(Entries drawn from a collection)
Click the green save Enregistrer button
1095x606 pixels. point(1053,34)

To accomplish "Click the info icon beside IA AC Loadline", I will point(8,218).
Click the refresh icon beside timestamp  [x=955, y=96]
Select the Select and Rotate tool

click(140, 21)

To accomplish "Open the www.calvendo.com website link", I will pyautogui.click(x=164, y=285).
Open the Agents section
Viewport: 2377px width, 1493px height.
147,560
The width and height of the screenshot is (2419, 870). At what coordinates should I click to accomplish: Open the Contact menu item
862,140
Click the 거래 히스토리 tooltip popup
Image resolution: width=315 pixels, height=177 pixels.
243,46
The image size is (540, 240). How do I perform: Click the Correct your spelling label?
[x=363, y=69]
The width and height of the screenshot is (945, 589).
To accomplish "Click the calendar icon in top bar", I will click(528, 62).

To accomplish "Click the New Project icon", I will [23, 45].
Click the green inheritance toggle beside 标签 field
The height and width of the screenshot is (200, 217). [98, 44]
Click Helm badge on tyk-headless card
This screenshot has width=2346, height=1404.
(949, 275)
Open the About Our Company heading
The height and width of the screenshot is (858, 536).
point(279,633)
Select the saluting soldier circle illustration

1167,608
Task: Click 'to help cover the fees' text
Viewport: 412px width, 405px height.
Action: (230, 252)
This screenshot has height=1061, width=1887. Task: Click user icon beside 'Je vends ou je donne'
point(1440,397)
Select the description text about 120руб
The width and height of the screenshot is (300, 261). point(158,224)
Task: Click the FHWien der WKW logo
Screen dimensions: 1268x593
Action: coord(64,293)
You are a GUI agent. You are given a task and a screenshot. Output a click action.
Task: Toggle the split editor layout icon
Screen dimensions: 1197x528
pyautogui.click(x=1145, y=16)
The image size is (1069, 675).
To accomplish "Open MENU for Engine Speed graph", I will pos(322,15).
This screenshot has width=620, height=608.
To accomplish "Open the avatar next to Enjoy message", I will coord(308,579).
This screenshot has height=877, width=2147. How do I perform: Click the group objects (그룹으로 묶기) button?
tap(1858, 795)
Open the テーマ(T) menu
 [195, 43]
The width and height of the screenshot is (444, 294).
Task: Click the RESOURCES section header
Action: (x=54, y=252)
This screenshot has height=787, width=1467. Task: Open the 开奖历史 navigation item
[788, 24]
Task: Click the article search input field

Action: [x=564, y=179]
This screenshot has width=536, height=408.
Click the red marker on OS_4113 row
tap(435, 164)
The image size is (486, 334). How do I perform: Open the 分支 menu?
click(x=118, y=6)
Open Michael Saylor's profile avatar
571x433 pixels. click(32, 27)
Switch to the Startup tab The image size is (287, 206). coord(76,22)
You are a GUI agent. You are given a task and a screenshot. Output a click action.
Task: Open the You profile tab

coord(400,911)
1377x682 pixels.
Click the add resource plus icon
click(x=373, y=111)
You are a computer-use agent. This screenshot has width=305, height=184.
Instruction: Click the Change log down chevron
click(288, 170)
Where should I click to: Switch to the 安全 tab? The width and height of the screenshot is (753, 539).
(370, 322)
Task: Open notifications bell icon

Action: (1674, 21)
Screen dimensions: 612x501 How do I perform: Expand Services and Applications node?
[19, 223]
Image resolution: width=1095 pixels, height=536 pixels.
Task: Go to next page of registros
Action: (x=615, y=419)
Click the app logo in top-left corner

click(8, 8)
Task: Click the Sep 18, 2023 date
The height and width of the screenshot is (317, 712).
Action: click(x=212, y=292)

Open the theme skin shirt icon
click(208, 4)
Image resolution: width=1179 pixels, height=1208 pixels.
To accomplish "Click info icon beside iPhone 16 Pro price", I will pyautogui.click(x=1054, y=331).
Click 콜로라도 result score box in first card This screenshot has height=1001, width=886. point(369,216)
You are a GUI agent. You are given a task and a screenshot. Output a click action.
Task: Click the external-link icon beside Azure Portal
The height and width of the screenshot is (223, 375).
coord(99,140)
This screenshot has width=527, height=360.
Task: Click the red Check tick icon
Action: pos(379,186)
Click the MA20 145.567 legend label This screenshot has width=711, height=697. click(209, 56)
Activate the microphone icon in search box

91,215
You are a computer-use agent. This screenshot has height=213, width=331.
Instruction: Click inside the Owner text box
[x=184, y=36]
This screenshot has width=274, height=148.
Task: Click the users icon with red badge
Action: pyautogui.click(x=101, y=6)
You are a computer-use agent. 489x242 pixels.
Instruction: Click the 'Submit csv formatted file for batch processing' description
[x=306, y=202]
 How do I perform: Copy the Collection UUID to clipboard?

▶ _Your task_
Can you reproduce, word for word, the part of the items that opens with the line containing "Open the About Our Company heading" and closes with the line containing "click(288, 170)", keeping both of those lines?

▶ _Reply to the exercise_
Open the About Our Company heading
The height and width of the screenshot is (858, 536).
point(279,633)
Select the saluting soldier circle illustration

1167,608
Task: Click 'to help cover the fees' text
Viewport: 412px width, 405px height.
Action: (230, 252)
This screenshot has height=1061, width=1887. Task: Click user icon beside 'Je vends ou je donne'
point(1440,397)
Select the description text about 120руб
The width and height of the screenshot is (300, 261). point(158,224)
Task: Click the FHWien der WKW logo
Screen dimensions: 1268x593
Action: coord(64,293)
You are a GUI agent. You are given a task and a screenshot. Output a click action.
Task: Toggle the split editor layout icon
Screen dimensions: 1197x528
pyautogui.click(x=1145, y=16)
The image size is (1069, 675).
To accomplish "Open MENU for Engine Speed graph", I will pos(322,15).
This screenshot has width=620, height=608.
To accomplish "Open the avatar next to Enjoy message", I will coord(308,579).
This screenshot has height=877, width=2147. How do I perform: Click the group objects (그룹으로 묶기) button?
tap(1858, 795)
Open the テーマ(T) menu
 [195, 43]
The width and height of the screenshot is (444, 294).
Task: Click the RESOURCES section header
Action: (x=54, y=252)
This screenshot has height=787, width=1467. Task: Open the 开奖历史 navigation item
[788, 24]
Task: Click the article search input field

Action: [x=564, y=179]
This screenshot has width=536, height=408.
Click the red marker on OS_4113 row
tap(435, 164)
The image size is (486, 334). How do I perform: Open the 分支 menu?
click(x=118, y=6)
Open Michael Saylor's profile avatar
571x433 pixels. click(32, 27)
Switch to the Startup tab The image size is (287, 206). coord(76,22)
You are a GUI agent. You are given a task and a screenshot. Output a click action.
Task: Open the You profile tab

coord(400,911)
1377x682 pixels.
Click the add resource plus icon
click(x=373, y=111)
You are a computer-use agent. This screenshot has width=305, height=184.
Instruction: Click the Change log down chevron
click(288, 170)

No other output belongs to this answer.